Shock surprise that there isn't any consumer protection laws to protect the consumer from
the "phone" companies.
There's a few things not quite right about this story.
First and foremost, most phone companies would have cut him off after running up a far less charge. Why did it continue to such a ridiculous number?
Most phone plans have unlimited everything for cheap, but even they cut you off after a a certain amount.
What the hell kind of data was being transferred? The only thing I can think of that even comes close is back-to-back-to-back non-stop movies. Network pings don't even come close.
Where was the data being stored if it was downloaded? It's not that hard to fill up your average SD and SIM card if you are downloading movies. (yes, he could have changed SD and SIM cards)
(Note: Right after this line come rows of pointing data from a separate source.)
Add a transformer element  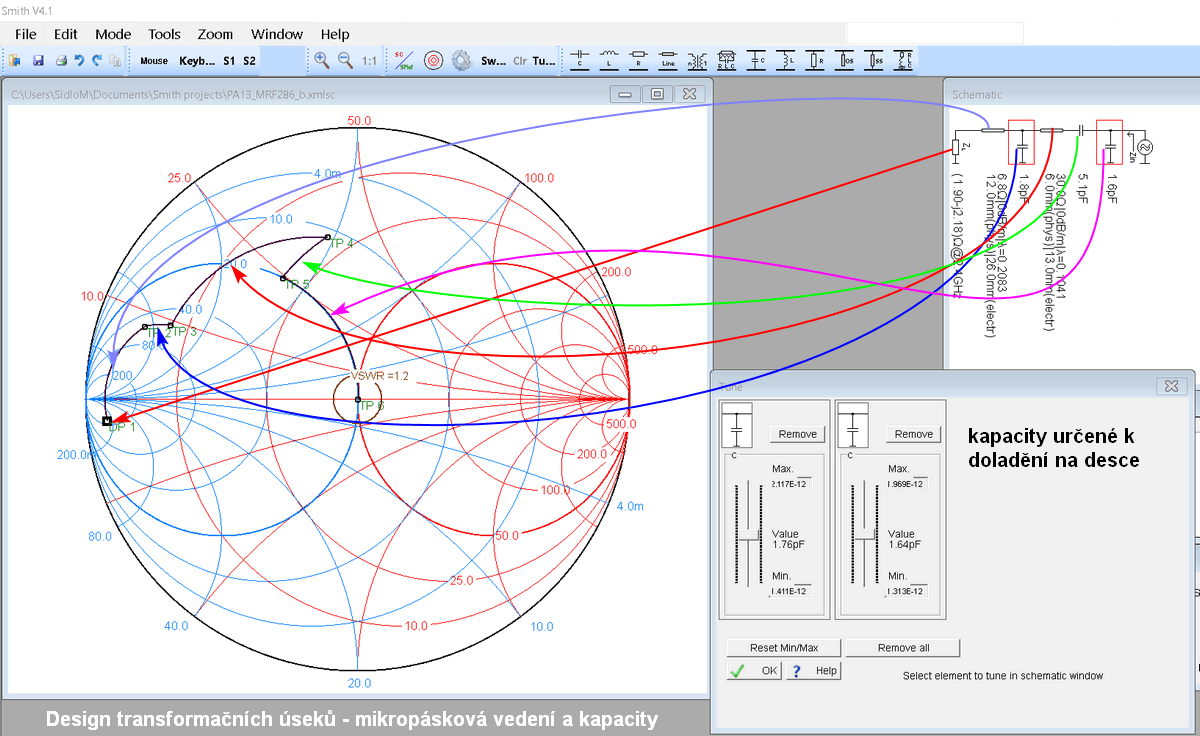click(696, 60)
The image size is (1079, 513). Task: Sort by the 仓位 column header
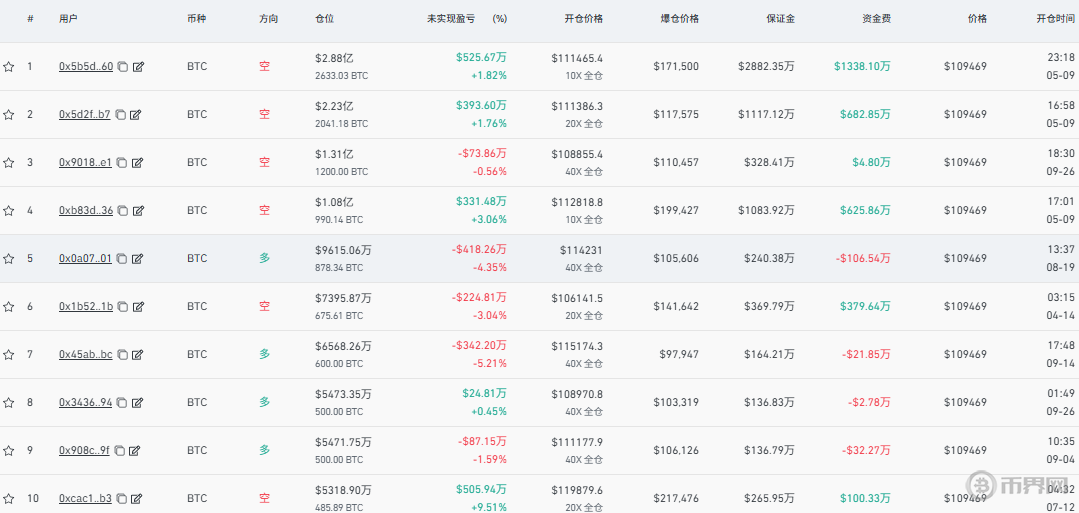click(324, 19)
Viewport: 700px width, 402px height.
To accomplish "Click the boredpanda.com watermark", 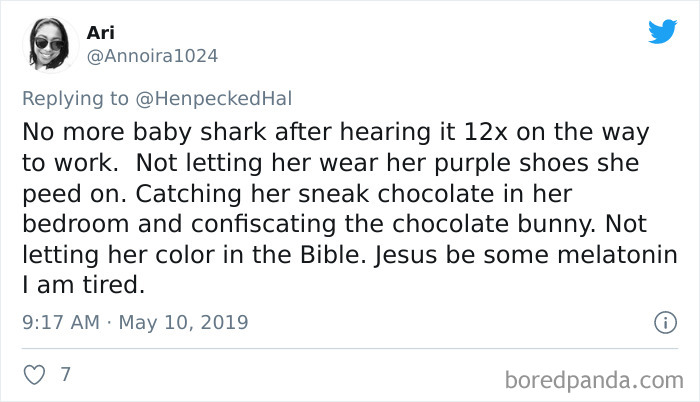I will pyautogui.click(x=593, y=379).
If it was uploaded, then this points to obvious malware, but even then, that still a heck of a lot of data for a botnet node. Log in and passwords are very tiny data files.
There is definitely something fishy going on with this story.
What the hell kind of data was being transferred? The only thing I can think of that even comes close is back-to-back-to-back non-stop movies. Network pings don't even come close.
That handset was faulty. What makes you think anything meaningful was being transferred? I remember a few years ago spending a thankless couple of days tracking down a network fault at one of those clients from hell - you know the ones - where there was no network map, no documentation to speak off, just hundreds of identical and unlabelled grey ethernet cables. Eventually I tracked down the fault - it was a 250GB WD NAS appliance whose NIC had started jabbering non stop. It had been going on for several days by the time it was eventually tracked down. A quick back of an envelope calculation suggested it was transmitting well over 8TB a day and that is was this paralyzing the network.
That wasn't pings, nor ARP requests, nor previously requested data... it was nothing - it wasn't even formatted as ethernet frames. It was still enough to get passed around from switch to switch and cripple the entire broadcast domain. I'd imagine something similar has happened here - you are billed based on how much data you shift, not how much sense it makes.